Part 18 – Static Route Configuration

Static Route Configuration

Introduction

Welcome to Part 18 of the Network Fundamentals study notes! If you haven’t already, we recommend watching the video first.

Moving traffic between networks is one of the most important jobs in networking. In this part — the first of three on routing — we look at how routers make forwarding decisions, how to read a routing table, and how to configure static routes.

Routers and Layer 3 Switches

When we say “router”, we mean any device that routes packets between networks. Dedicated routers are still common — especially for internet connections and WAN links — but many modern switches are also capable of routing. These are called layer 3 switches or multi-layer switches, and they’re particularly useful for routing traffic between VLANs. The routing principles covered here apply equally to both.

The Routing Table

Every layer 3 device maintains a routing table — a list of known networks and how to reach them. You can view it with show ip route. Each entry has a code on the left that indicates where the route came from:

  • C – connected route: a network the router is directly attached to via one of its interfaces
  • L – local route: the router’s own IP address within a connected network, shown as a /32 (a host route pointing to a single address)
  • S – static route: manually configured by an administrator

Connected and local routes appear in the routing table automatically whenever an active interface is configured with an IP address.

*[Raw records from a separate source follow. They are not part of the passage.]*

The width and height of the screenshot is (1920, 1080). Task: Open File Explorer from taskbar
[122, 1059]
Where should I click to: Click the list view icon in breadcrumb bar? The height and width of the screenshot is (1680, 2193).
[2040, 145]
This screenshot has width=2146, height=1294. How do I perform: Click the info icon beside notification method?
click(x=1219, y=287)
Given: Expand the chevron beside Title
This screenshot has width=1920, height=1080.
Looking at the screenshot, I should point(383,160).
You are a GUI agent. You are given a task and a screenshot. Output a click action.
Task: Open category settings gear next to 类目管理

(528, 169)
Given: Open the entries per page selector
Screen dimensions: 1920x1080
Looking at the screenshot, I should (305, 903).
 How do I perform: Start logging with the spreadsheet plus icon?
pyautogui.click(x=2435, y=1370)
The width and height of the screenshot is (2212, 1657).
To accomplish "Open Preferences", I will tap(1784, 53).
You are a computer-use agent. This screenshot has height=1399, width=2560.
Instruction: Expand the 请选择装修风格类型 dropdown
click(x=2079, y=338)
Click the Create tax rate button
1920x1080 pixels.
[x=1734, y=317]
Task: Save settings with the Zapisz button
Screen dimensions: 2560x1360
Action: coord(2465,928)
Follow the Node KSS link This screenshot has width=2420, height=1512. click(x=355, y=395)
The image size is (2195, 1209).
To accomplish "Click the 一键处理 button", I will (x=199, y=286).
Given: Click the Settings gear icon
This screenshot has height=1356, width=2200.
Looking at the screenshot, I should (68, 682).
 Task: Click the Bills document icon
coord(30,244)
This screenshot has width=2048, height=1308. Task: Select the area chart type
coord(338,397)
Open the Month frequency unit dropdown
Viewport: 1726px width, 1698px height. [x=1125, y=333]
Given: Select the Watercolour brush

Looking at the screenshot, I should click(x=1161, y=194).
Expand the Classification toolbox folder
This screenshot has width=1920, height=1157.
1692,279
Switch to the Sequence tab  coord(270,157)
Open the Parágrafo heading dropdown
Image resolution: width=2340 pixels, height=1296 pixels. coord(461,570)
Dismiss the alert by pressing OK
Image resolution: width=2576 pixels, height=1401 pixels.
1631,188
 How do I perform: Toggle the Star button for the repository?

A router starts by knowing only what it’s directly connected to — it needs to be told (or learn) about everything else.

Next to each network entry you’ll see the prefix and subnet mask in CIDR notation, and information about which interface the router uses to reach it. You’ll also see numbers in square brackets — we’ll explain those in Part 19.

Static Routes

To reach networks that aren’t directly connected, we can configure a static route. The command is:

ip route <destination-network> <subnet-mask> <next-hop-ip>

The next-hop IP is the address of the next router along the path — it must be in a network that this router is directly connected to. For example, if R5 and R3 are both connected to the same network, R5 can use R3’s IP as its next hop to reach networks beyond R3.

An alternative form uses an outgoing interface instead of a next-hop IP. The router will then use ARP to find the next-hop dynamically. This works in simple two-router scenarios, but using an explicit next-hop IP is generally preferred.

Static Routes and Link Failures

If the interface connecting to the next-hop network goes down, the static route is automatically removed from the routing table. When the interface comes back up, the route reappears.

You can override this with the permanent keyword at the end of the route command. This keeps the route in the table regardless of interface state — but it doesn’t make the route work; it just prevents it from being removed. Use this carefully.

There’s a more subtle failure scenario worth understanding. If a distant link fails — one that the router isn’t directly connected to — the local interface stays up, so the static route stays in the routing table. But traffic using that route flows into a black hole, silently dropped. This is a key limitation of static routing: it isn’t aware of what’s happening further down the path.

How Packets Are Forwarded

Here’s what happens when a packet arrives at a router:

  1. The router checks the Ethernet frame for errors (FCS). If the frame is corrupt, it’s discarded.
  2. The frame is decapsulated, leaving just the IP packet.
  3. The router reads the destination IP address and looks it up in the routing table.
  4. If a matching route is found, the router determines the next-hop IP and uses ARP to get its MAC address.
  5. The packet is re-encapsulated with a new Ethernet frame (new source and destination MACs) and forwarded out the appropriate interface.
  6. If no matching route is found, the packet is dropped.

Each router along the path makes its own independent forwarding decision based on its own routing table. A router will not check whether the next hop is reachable — if it forwards to an unreachable next hop, the packet is dropped there.

Also remember: routing is bidirectional. If you configure a route so R5 can reach a network on R3, you also need to make sure R3 has a route back to wherever R5’s traffic came from. A common mistake is configuring the forward path but forgetting the return path.

Default Routes

A default route is a catch-all — if no more specific route exists for a destination, the router uses the default. It’s configured as:

ip route 0.0.0.0 0.0.0.0 <next-hop-ip>

The destination 0.0.0.0 0.0.0.0 matches everything. You’ll see it appear in the routing table marked with an asterisk (*), which means “candidate default”. It’s also shown at the top of the routing table as the gateway of last resort.

The most common use case is internet access — you can’t have a specific route for every destination on the internet, so you point a default route at your upstream router. Default routes are also useful for “stub” networks — routers with only one way in and out. Rather than listing every network in the topology, just configure a single default route.

Floating Static Routes

A floating static route is a backup route that sits in the background, only becoming active when a primary route disappears. It works by assigning a higher administrative distance to the backup route.

For example, if you have a primary route with AD 1 (the default for static routes), you can configure a backup route over a different path with AD 20. Under normal conditions, the primary route (lower AD) is used and the backup stays hidden. If the primary interface fails and its route is removed, the backup with AD 20 takes its place.

This gives static routing a basic form of redundancy — without needing a dynamic routing protocol.